The year I entered high school, I accomplished my first big life goal. I had been studying extremely hard to gain admission to a certain   school since I was fifteen. I was most impressed by this school’s amazing curriculum. It held its students to the highest academic standard. There was only one thing about the school that made me feel a little uneasy: a word in its name, “minjok,” which means “a nation’s people” in Korean. I passed four tough rounds in the admission process: a long application, essays, grueling in-depth oral exams in three academic different subjects which were, Math, English, and Physics, and finally a personal interview. I still remember the day I anxiously typed in my application number to look up my acceptance results on the Internet. It was November 18th. Before I could never understand when people said they felt as if they were flying. That day, I too was flying high.

As a new KMLA student I felt that I was one step closer to my dream of becoming a global leader who can influence the world in a significant way. Therefore, again I thought the best way to achieve my dream was to go to the next best school, and my next goal was to gain admission to an American university like my father and my two older sisters. I was determined to work hard in my classes and improve my English. However, the one little aspect of the school I was unsure of began to feel like a large obstacle.  

As a school that educates the future leaders of our nation’s people, KMLA greatly values Korean traditions, history, and patriotism which to me were old ideas in our country of rapid globalization. I felt like I was being forced to learn about these old ideas. I had to wear Korean traditional clothes as a school uniform rather than a crisp, suit-like uniform. I took classes in buildings that were built in traditional Korean architectural style that reminded me how our ancestors only used wood that was easily burned under attack. Music class only focused on Korean traditional instruments and music. I was more interested in classical music and pop music rather than Korean folk music that sung about harvest time. Everything was in a traditional Korean way, and I hated it because it was the opposite of what I had worked hard for and shabby. It seemed paradoxical that KMLA enforced the use of English and promoted seminar style classes in which students participate in English discussions on various topics such as advanced science, politics, and economy. It almost felt like English wouldn’t come out right because it clashed with everything.

Lastly, KMLA is located in the countryside where it takes several hours from the capital city, Seoul. I have lived in the city my entire life, so living in a rural place felt very uncomfortable to me because I was so used to just walking to a store to get what I needed.

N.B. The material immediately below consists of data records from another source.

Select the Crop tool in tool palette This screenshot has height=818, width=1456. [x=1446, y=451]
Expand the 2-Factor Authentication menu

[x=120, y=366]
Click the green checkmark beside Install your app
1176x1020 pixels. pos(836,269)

However, my whole point of view changed after spending a month at KMLA and for the first time I’ve learned to think deeply about who I am and who I should be. One beautiful day, the entire campus was covered in snow, I was standing, of course, dressed in Korean traditional clothing, in front of a wooden door of a building with a stone tiled roof where Korean language class was held. I was looking at shining Korean letters carved on the door and, at the same time, I could hear the songs coming out from the music class that I could immediately recognize. I found myself in complete awe of my surroundings. I felt as if I were standing in the middle of Korean history and was being embraced as part of it. I realized that the negative feelings I had against the customs were only due to my ignorance and close-mindedness. Now, I could better understand them and my own origins. Learning gained from textbooks and theories is not the only kind of education and certainly not the most important.  

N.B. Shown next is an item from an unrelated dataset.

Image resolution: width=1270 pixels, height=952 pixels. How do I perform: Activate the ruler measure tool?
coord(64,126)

Today, I feel very fortunate to be able to learn in such an intellectually rich environment. I recently read about a girl named Malala who is my age and was shot because of her strong will to go to school. She lives in a Taliban-controlled area of Pakistan and, thus, was threatened by the close-mindedness of the Taliban that doesn’t believe in education for women. Malala fought as an education activist through blogging on the Internet against the violent regime. She is a true global leader. Her courage inspired me to reflect upon my own will to learn and made me realize how I can be close-minded and prejudiced which would deny myself of valuable learning opportunities. I am determined to widen my views and not simply work to get into a good university, but to value all kinds of education even if it means trying new and unfamiliar things.